The Workers’ Party councillor said that the present protections and rights available to tenants had been hard fought for and won after many decades of struggle and campaigning by tenants organisations and should not be lightly taken away. He also expressed concern that if these rights could be waived on behalf of NAMA, then there would be demands by landlords for them to be taken away altogether.

“The struggle for fixity of tenure is something which has been fought for as far back as the Land War of the 1880s though Michael Davitt and Charles Stewart Parnell and right through to the more recent campaigns of the Housing Action Committees of the 1960s. The economic crisis which has been caused by banks and property speculators, who make up a fair percentage of the landlords in this country, is no excuse for diluting tenants rights”, said Cllr. Tynan.

“I am calling on all public representatives to vigorously oppose any watering down of tenant’s rights at the behest of NAMA, builders or the financial institutions”, said Cllr. Tynan.



Footnote: Ted Tynan was a committee member of the Cork Housing Action Campaign in the late 1960s and also played a leading part in the campaigns of the Mayfield Tenants Association and the Joint Council of Cork Tenants’ Associations during the 1970s.

Friday 7 August 2009

CUT IN TEACHER NUMBERS SABOTAGES CHILDREN’S EDUCATION

Workers’ Party Councillor Ted Tynan has said that cuts in the number of teachers in Ireland’s schools in the forthcoming year will effectively sabotage the education of thousands of children and young people.

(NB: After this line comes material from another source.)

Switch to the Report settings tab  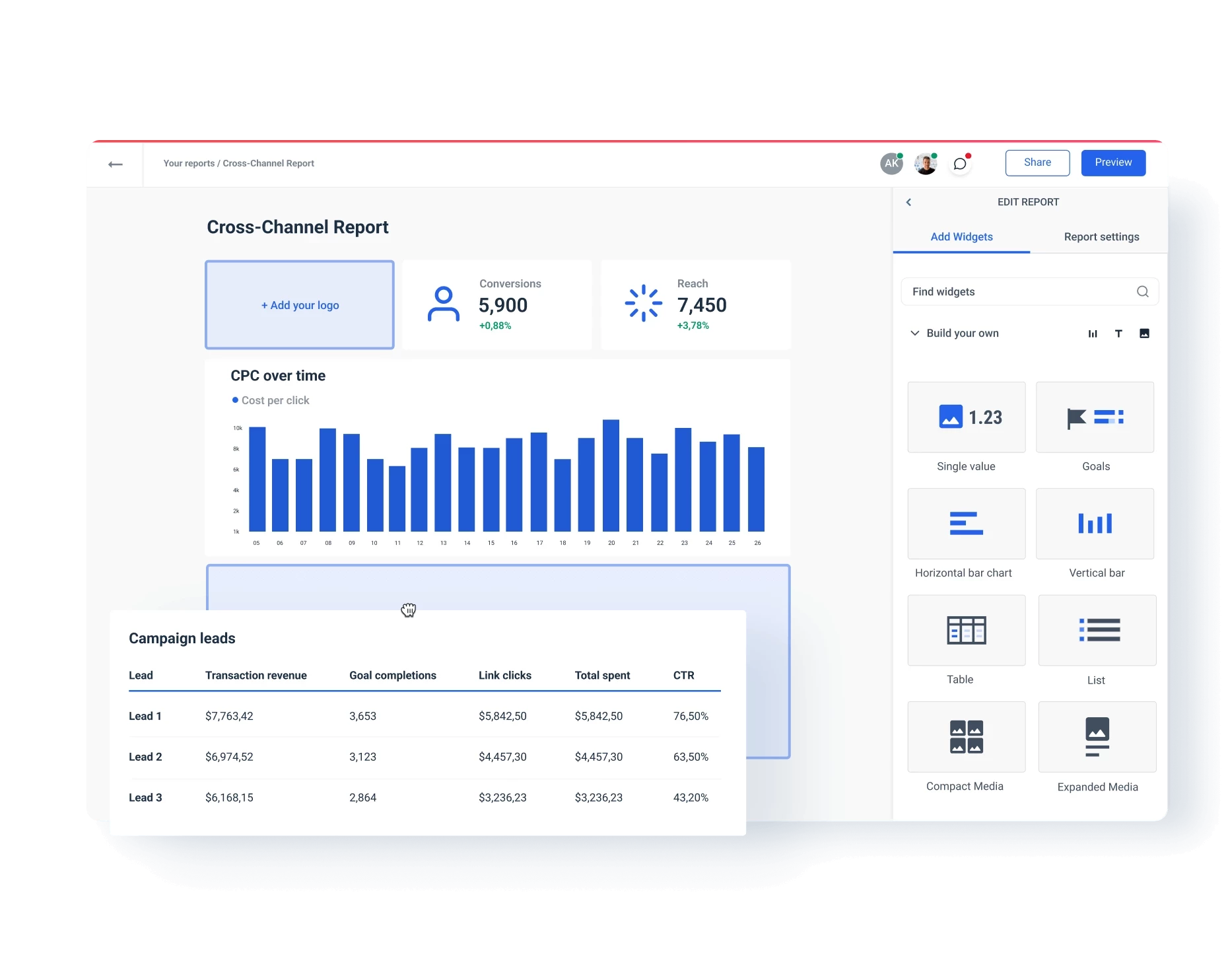(1101, 237)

Reacting to claims by the Teachers’ Union of Ireland that cuts will mean up to 3,600 fewer teachers in second level schools this autumn as compared with last year, Cllr. Tynan said that this would have a devastating effect on schools and pupils and would particularly cause even more educational disadvantage in schools which are already under-resourced and in special needs cases in particular.

The Workers’ Party councillor rejected the Department of Education’s response to the teacher’s union figures, saying that the department was trying to hide behind a smokescreen about numbers when it was clear even by the department’s own figures that there would be significantly fewer teachers in schools this coming term.

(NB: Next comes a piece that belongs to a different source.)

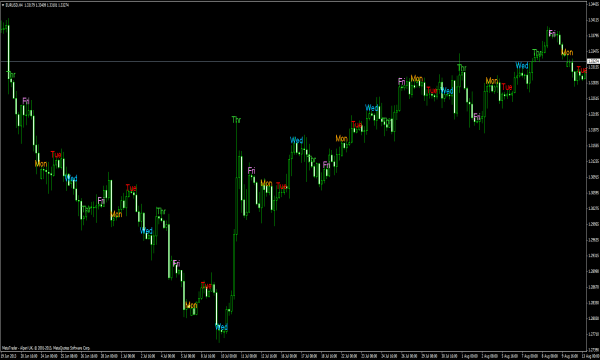This screenshot has width=600, height=360.
Task: Select the Fri label at the chart's highest peak
Action: point(552,34)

“This massive cut in the numbers of teachers in our schools is another cutback resulting from the banking bailout and NAMA. Children are being made to suffer because the government is more interested in saving the skins of greedy bankers and property speculators who lost the run of themselves in the casino style property boom. The result is that thousands of children will fall through the cracks and suffer educational disadvantage which will last for their entire lifetime. This puts many working class people at an even greater disadvantage because it is the most vulnerable as usual who will bear the brunt of these vicious cutbacks”, said Councillor Tynan.